The Classifier expects a pandas.DataFrame containing the training data and a numpy.ndarray containing the labels for each example. You can use the PyTorch Lattice datasets module to load the data in this form:

X, y = pyl.datasets.adult()

Create and configure a Classifier

Next, you'll want to create a Classifier that you can use to fit to a calibrated model to the data. When creating a Classifier, the only required field is the list of features to use. For this guide, you are only going to use four features: age, education_num, occupation, and hours_per_week.

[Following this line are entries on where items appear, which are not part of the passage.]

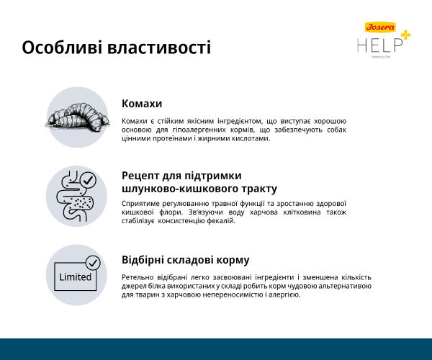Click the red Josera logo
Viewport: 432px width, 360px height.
pos(380,27)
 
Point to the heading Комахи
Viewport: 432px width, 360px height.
pos(142,104)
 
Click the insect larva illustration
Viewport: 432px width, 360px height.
pos(76,118)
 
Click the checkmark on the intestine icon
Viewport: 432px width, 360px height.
pos(88,180)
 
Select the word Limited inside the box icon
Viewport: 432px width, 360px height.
pos(74,277)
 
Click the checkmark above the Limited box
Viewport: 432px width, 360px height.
pos(92,261)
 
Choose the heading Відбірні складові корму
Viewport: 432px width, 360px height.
pos(186,260)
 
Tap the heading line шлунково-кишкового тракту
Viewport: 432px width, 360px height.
pos(199,189)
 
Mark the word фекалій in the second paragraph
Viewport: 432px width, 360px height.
pos(221,221)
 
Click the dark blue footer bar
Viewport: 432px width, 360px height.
pos(216,349)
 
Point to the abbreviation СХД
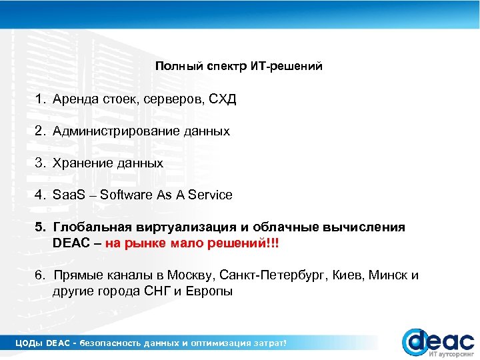coord(223,99)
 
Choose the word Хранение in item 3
coord(82,163)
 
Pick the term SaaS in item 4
coord(69,195)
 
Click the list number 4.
coord(40,195)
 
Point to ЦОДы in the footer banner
coord(29,343)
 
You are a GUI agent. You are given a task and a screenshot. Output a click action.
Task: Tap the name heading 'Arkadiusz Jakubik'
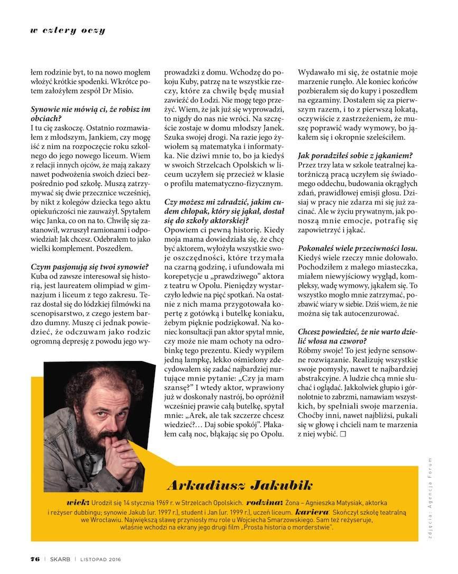coord(239,484)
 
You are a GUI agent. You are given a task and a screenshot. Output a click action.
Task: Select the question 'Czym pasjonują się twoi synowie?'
coord(90,266)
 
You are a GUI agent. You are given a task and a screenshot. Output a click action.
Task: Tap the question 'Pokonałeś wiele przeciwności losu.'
coord(358,248)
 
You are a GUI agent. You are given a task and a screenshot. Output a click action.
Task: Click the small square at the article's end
coord(343,433)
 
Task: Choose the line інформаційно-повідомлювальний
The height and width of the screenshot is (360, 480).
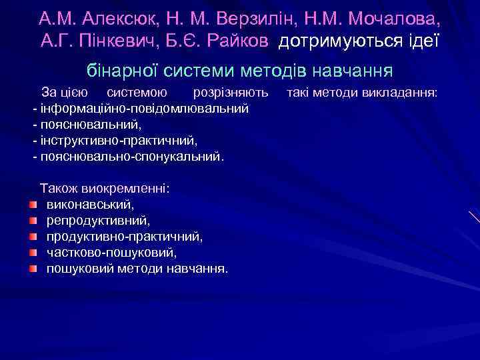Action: (x=144, y=108)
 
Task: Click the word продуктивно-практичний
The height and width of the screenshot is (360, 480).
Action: (x=125, y=237)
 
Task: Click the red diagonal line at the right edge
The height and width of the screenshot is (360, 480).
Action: (x=474, y=217)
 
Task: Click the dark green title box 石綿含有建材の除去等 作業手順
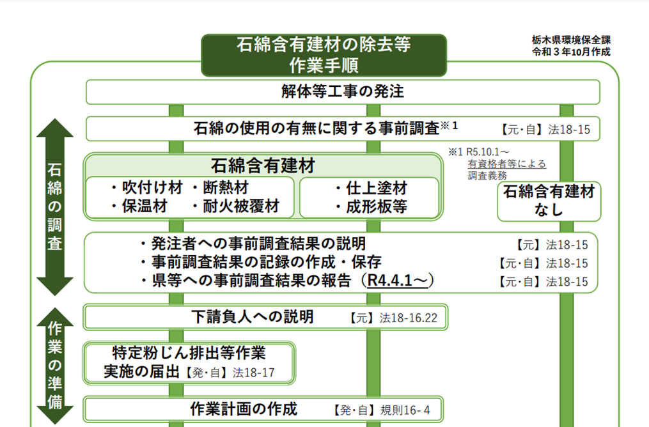tap(324, 55)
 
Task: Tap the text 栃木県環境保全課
tap(571, 40)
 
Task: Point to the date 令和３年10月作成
tap(571, 52)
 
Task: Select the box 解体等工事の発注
tap(343, 92)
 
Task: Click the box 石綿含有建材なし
tap(549, 201)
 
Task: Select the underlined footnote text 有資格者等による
tap(507, 164)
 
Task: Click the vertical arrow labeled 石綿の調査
tap(55, 207)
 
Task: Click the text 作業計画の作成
tap(244, 408)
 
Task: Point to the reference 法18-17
tap(253, 373)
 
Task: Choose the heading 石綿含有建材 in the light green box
tap(263, 166)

By default the calibrated modeling type used will be a calibrated linear model. If you'd like to further configure the model, you can provide a model_config with the attributes of your choice. For this guide, you will train a CalibratedLattice model.

model_config = pyl.model_configs.LatticeConfig()
clf = pyl.Classifier(
    ["age", "education_num", "occupation", "hours_per_week"], model_config
)

Configure features

One of the primary benefits of using PyTorch Lattice models is the ability to easily add shape constraints that guarantee certain real-world expectations. For example, it would make sense that someone with a higher level of education would be more likely to make more than $50K compared to someone with a lower level of education, all else being equal. Similarly, you might expect someone who works more hours per week to be more likely to make more than $50K compared to someone who works less hours per week, all else being equal.

clf.configure("education_num").monotonicity("increasing")
clf.configure("hours_per_week").monotonicity("increasing")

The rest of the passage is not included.